Systemic Failure of Celibacy

As accusations of sexual impropriety swirl around the Catholic priesthood, many questions arise. One must, for example, wonder how men trained for years to live a celibate, professional life fail so dramatically, so tragically. Why could their superiors and teachers not guide them into a mature integration of their sexuality? The answer lies in a celibate culture that reinforces an unhealthy personal psychology.

After the Church took steps in the 11th Century to link celibacy and priestly ordination, candidates for the priesthood had no choice in the matter. Some few desired both celibacy and priesthood, fewer yet had integrated their personality such that celibacy could become a healthy personal expression. The majority of candidates and, eventually, the ordained either did not want to live celibately, did not have the capacity to do so in a healthy manner, or both.

Yet these men, then and now, had emotions, a body, senses, and sexual desires. How did the clerical and religious systems teach them to handle them?

Since religious leaders accepted as central the highly educated intellect and well- ordered will, they emphasized the intellectual and voluntary defense mechanisms capable of controlling an unruly sexuality. This meant the following:

  • repression of emotional and sexual feelings and their expression. Treat these as outlaws even to the extent of no longer considering them, or experiencing them, as part of ones self;
  • use denial both in oneself and towards others as a way of keeping sexuality distant, as undesirable and unappealing;
  • through intellectualization transform any emotional or affective situation into an intellectual problem to be solved, not one to be entered into, explored,  embraced or forsaken;
  • rationalize away any breakthrough of emotion or feeling, after finally regaining control, as an aberration and not a choice:  I acted out sexually because of fatigue, stress, depression, too much to drink, and so on;
  • through reaction formation turn sexuality into an external enemy to be ferreted out, pursued, overcome and diminished in others. This keeps the focus away from ones own interior sexual needs and longings.

A specific continuum of psychological situations and disorders utilize these defense mechanisms. At the best they reinforce a personality structure that considers ones worth to be measured by external norms. For priestly candidates these norms come from the Church, from religious superiors, from teachers, from older candidates, and from the community itself. Intellectual control, obedience of the will, no emotional or sexual relationships, a stance of holiness and specialness: these must be fostered and maintained. Most seriously, scandal before others must be firmly avoided. Merit and worth and advancement depend on meeting these norms readily and consistently.

Should there be any trouble containing ones sexual urges even in the face of strict norms and community pressure, anxiety grows. They must be handled. This requires the developing of neurotic patterns that keep sexuality at bay and, in this way, relieve anxiety. These self-reinforcing patterns in time rigidify and possess the personality. To others they seem irrational and addictive; to the person they simply work.
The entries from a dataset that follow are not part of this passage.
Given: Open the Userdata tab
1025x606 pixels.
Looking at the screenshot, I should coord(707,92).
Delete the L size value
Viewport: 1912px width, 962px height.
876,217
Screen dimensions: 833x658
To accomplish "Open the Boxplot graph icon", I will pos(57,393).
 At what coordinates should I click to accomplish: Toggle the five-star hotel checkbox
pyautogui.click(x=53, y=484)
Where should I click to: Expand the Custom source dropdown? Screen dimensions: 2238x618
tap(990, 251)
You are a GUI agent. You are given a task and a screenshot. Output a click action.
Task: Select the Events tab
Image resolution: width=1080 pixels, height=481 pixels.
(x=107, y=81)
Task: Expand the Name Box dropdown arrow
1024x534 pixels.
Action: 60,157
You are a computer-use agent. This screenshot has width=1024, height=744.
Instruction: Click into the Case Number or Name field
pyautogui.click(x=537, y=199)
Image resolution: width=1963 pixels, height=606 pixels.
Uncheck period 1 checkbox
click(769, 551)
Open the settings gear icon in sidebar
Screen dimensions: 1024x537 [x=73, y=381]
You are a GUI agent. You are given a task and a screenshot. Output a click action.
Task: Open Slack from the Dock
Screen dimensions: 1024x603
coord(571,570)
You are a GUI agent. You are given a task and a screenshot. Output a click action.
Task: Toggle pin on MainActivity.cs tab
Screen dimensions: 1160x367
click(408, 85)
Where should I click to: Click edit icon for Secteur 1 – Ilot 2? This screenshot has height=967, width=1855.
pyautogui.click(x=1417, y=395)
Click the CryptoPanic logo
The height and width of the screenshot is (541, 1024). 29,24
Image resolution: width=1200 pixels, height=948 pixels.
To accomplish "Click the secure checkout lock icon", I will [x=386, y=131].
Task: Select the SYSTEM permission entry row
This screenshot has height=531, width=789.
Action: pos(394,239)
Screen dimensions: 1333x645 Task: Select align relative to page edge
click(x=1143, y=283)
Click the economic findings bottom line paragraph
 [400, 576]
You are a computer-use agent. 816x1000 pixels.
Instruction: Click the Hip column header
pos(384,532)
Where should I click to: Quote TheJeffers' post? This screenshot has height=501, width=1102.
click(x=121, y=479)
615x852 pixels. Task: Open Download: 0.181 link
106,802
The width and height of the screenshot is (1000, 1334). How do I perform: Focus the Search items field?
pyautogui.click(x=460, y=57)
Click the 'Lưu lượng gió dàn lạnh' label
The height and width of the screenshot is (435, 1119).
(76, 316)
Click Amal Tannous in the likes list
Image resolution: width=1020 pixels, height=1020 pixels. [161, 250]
However, should these neurotic patterns fail to contain the anxiety-producing desires, paranoid intellectual patterns may develop. These project anxiety and sexuality outward, so much so that the person sees them everywhere except in oneself. These external symptoms and events become the focus of ones attention, diminishing self-attention to, and any self-recognition of, ones own sexual problems. In the end, if bad sex exists anywhere, it exists only in others.

In this clerical and religious culture yesterday’s candidates graduate into tomorrow’s superiors and teachers. If one were lucky enough to enjoy the guidance of  men who both wanted to be celibate and who had integrated their sexuality into a mature and healthy personality, then one might receive assistance in accomplishing the same goals for oneself. But the norms of a closed, secretive, and special congregation of priests would still work against anything other than acting according to its protective norms and using its sanctioned defense mechanisms. Sadly, most teachers and superiors, raised in and molded by this unhealthy celibate system, employ the same personality patterns described above. They only guide the young candidates to be like them, to their shame and the young men’s serious detriment.